Source -
—————

For a business owner, the practical question is simple. If revenue falls sharply tomorrow, can payments fall with it, or will the funder still demand the same dollars on the same schedule with default remedies waiting in the background? That answer usually tells you how a court will view the agreement.

Navigating State MCA Laws Especially in Connecticut

A Connecticut business owner can lose an MCA dispute even before the court reaches the true-sale-versus-loan fight. I see that happen when the contract looks polished, the withdrawals start, revenue drops, and only then does anyone check whether the provider followed state registration and disclosure rules. By that point, the compliance file matters almost as much as the contract.

State law changes the pressure points in these cases. Some states focus on disclosures. Others require registration and regulate how providers market and collect these products. Those rules do not answer the recharacterization question by themselves, but they often shape settlement value, injunction requests, and how much room the funder has to enforce aggressively.

The historic Connecticut State Capitol building features a golden dome and intricate architectural details under a clear sky.

California and Connecticut take different routes

California has built a disclosure-focused system for commercial financing and also restricts unfair, deceptive, or abusive conduct. That means an MCA provider can face regulatory exposure even if it drafted the agreement to look like a receivables purchase.

Connecticut uses a registration-and-disclosure model. MCA providers doing business there must register with the banking commissioner and provide defined disclosures about the transaction's economics, including the amount provided, how repayment works, and broker compensation, as described in this review of MCA disclosure laws and non-compliance risks.

That distinction matters in litigation. In California, the fight often centers on what was disclosed and whether the provider's conduct was deceptive. In Connecticut, I would also want to know whether the provider was properly registered before it ever funded the deal.

What Connecticut businesses should check

If the business is in Connecticut, review the file with enforceability in mind, not just with an accounting lens.

  • Provider registration: Was the MCA company registered with the banking commissioner when it offered or funded the transaction?
  • Required disclosures: Did the provider disclose the amount advanced, the repayment method, and any broker compensation in a form the statute requires?
  • Mismatch between pitch and paper: Did the sales process describe flexible revenue-based remittances while the contract imposed fixed withdrawals and hard default triggers?
  • Post-funding conduct: After revenue dropped, did the provider honor the structure it sold, or did it collect like a conventional lender?
  • Broker involvement: If a broker was paid, was that compensation disclosed, and did the broker's communications create additional misrepresentation issues?

For a broader summary of the state-by-state framework, see Kons Law's overview of merchant cash advance regulation.

A registration or disclosure violation will not automatically void every MCA. But it can change the case. It may support affirmative claims, weaken the funder's equitable position, and give the business better ground to challenge fees, collection tactics, or enforcement remedies.

—————

Excerpted records -

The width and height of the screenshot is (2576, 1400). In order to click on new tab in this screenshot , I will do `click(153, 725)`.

—————

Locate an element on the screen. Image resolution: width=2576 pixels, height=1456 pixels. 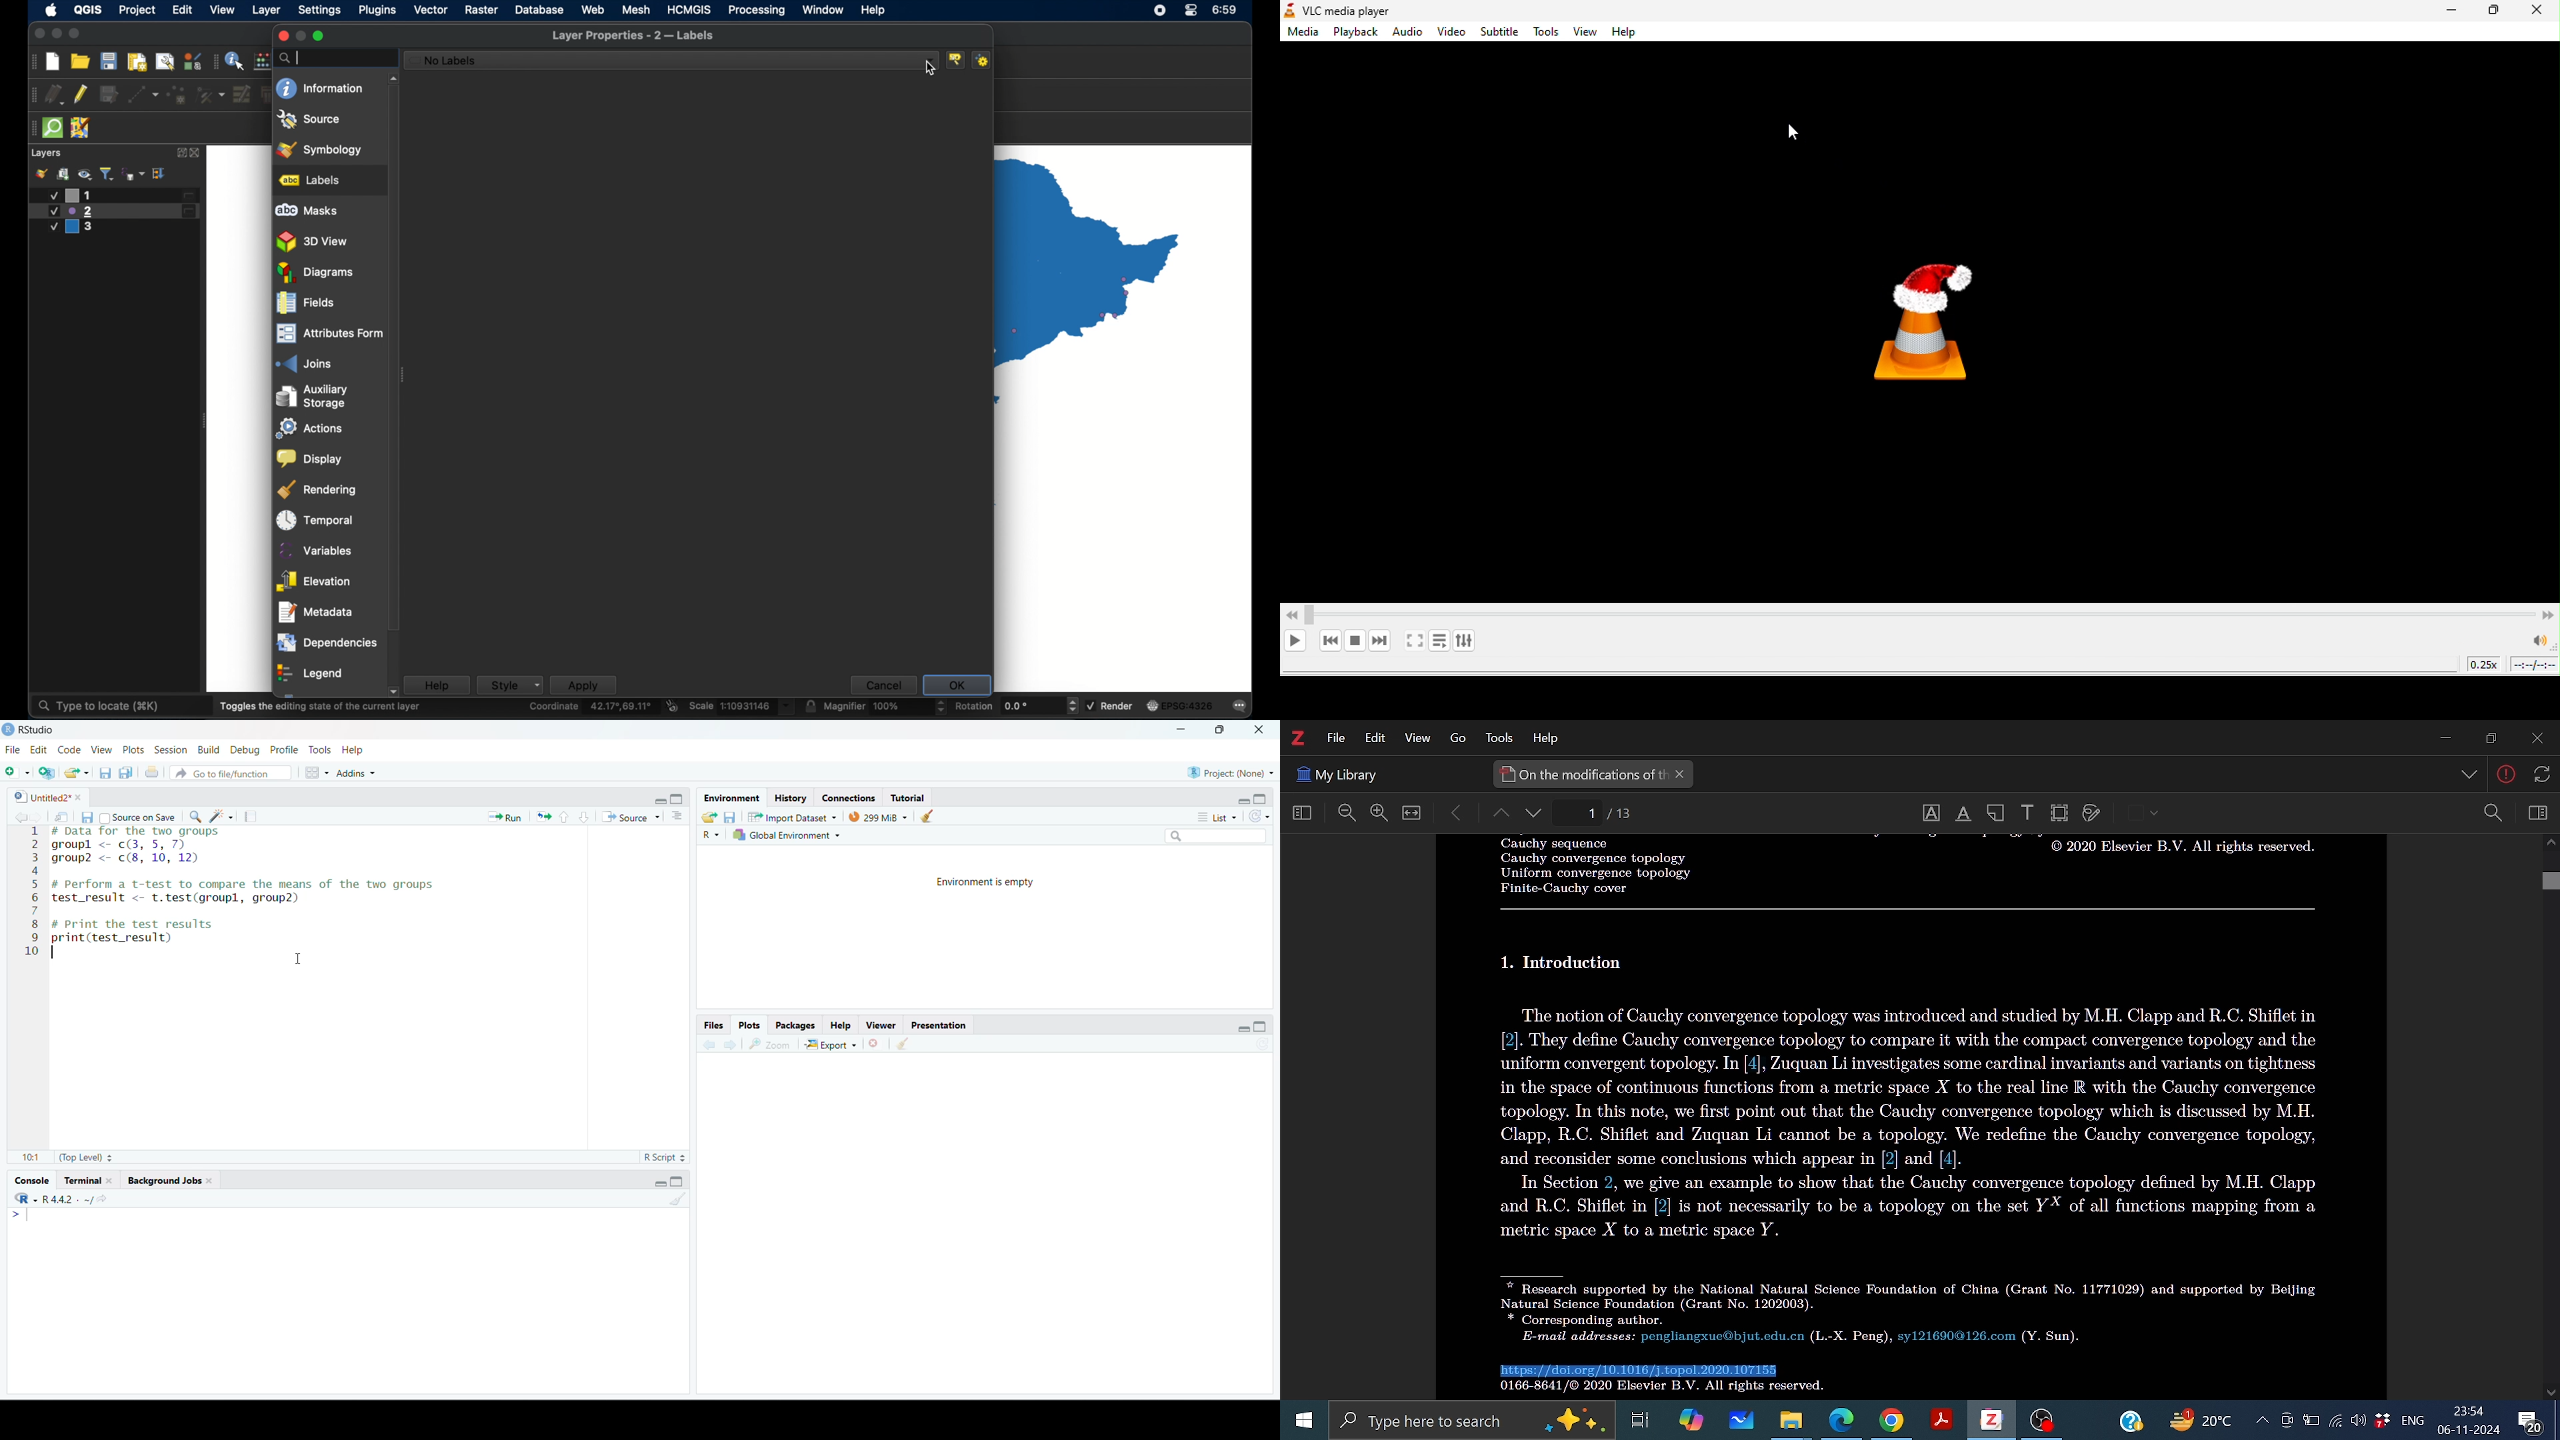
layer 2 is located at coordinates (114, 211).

—————

Problem description -
Please reproduce the merchant cash advance text above word for word, beginning at the words "California and Connecticut" and stopping after "and non-compliance risks.".

Exercise output -
California and Connecticut take different routes

California has built a disclosure-focused system for commercial financing and also restricts unfair, deceptive, or abusive conduct. That means an MCA provider can face regulatory exposure even if it drafted the agreement to look like a receivables purchase.

Connecticut uses a registration-and-disclosure model. MCA providers doing business there must register with the banking commissioner and provide defined disclosures about the transaction's economics, including the amount provided, how repayment works, and broker compensation, as described in this review of MCA disclosure laws and non-compliance risks.